>> BEGIN Selected extract

But we at MeetingPulse will show you how to structure your online brainstorm session to generate great ideas. If you’re interested in having productive brainstorming sessions, keep reading to find out some key strategies and ways to avoid common pain points.
What Is a Brainstorming Session?
A brainstorming session occurs when you generate new ideas for a project or business venture. You can brainstorm a solution to help with an issue in your professional or personal life.
Overall, brainstorming is when you set aside time to focus and try to think of an idea or solution to make your life, situation, or job easier. Group brainstorming sessions work the same way, but with more brainpower and opportunities for collaboration.
How Does Online Brainstorming Help Generate Ideas?
Group brainstorming sessions can help by putting a few minds together and developing ideas with collaboration. When you have more than one outlook for a situation in a brainstorming session, it can help to generate ideas that the entire team supports, not to mention ideas that a single person might not be able to think of on their own.
If you’re brainstorming by yourself, you may jot down any ideas or situations that come to mind while thinking about the situation at hand. This is often more frustrating, and executing big projects or making significant changes alone sends the message to your team that you don’t want to hear their input.

>> END Selected extract
>> BEGIN Information supplied

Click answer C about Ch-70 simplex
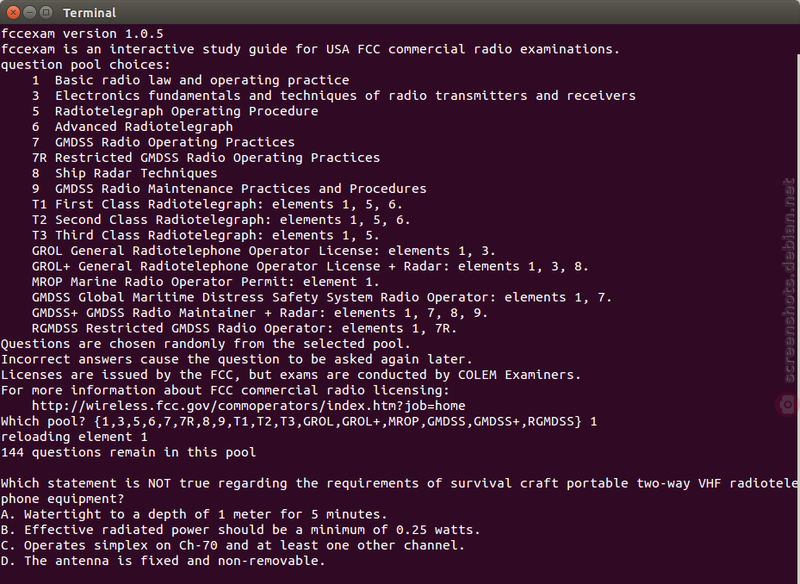This screenshot has width=800, height=584. pos(233,545)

>> END Information supplied

_Exercise brief_.
Pick up the piece on online brainstorming sessions from its last sentence and keep writing it.

_Final result_.
The Importance Of Framing the Problem
When you sit down to brainstorm examples with a group, you will most likely be trying to find a solution to an issue using creativity and logic. One of the most important aspects of brainstorming is framing the topic correctly so you can find the best solution.
Framing your brainstorming process is important because it allows you to state the problem or situation you would like to brainstorm on, and then set a goal on what you’d like to achieve in the process.
If you’re having trouble, framing the topic can help greatly. If you find that you keep hitting a wall, go ahead and rephrase the problem a few different ways and see what solutions you come up with after rephrasing the initial issue.
What Should a Brainstorming Session Entail?
Overall, a brainstorming session should entail a few things to make it effective. Below, you will find our brainstorming examples on what a session should have.
Clearly Identifying the Problem
The key to a coherent brainstorming session is letting attendees know the problem or question at hand. It’s true that brainstorming sessions should be a chance to generate creative ideas, and some of those ideas might stem from tangential thoughts.
But problems that aren’t clearly defined won’t aid creativity — they’ll hinder it. Instead, clearly articulating one or two specific issues will give your attendees heightened focus. From there, they’ll get a chance to explore their ideas and show off their creativity for the whole team to benefit.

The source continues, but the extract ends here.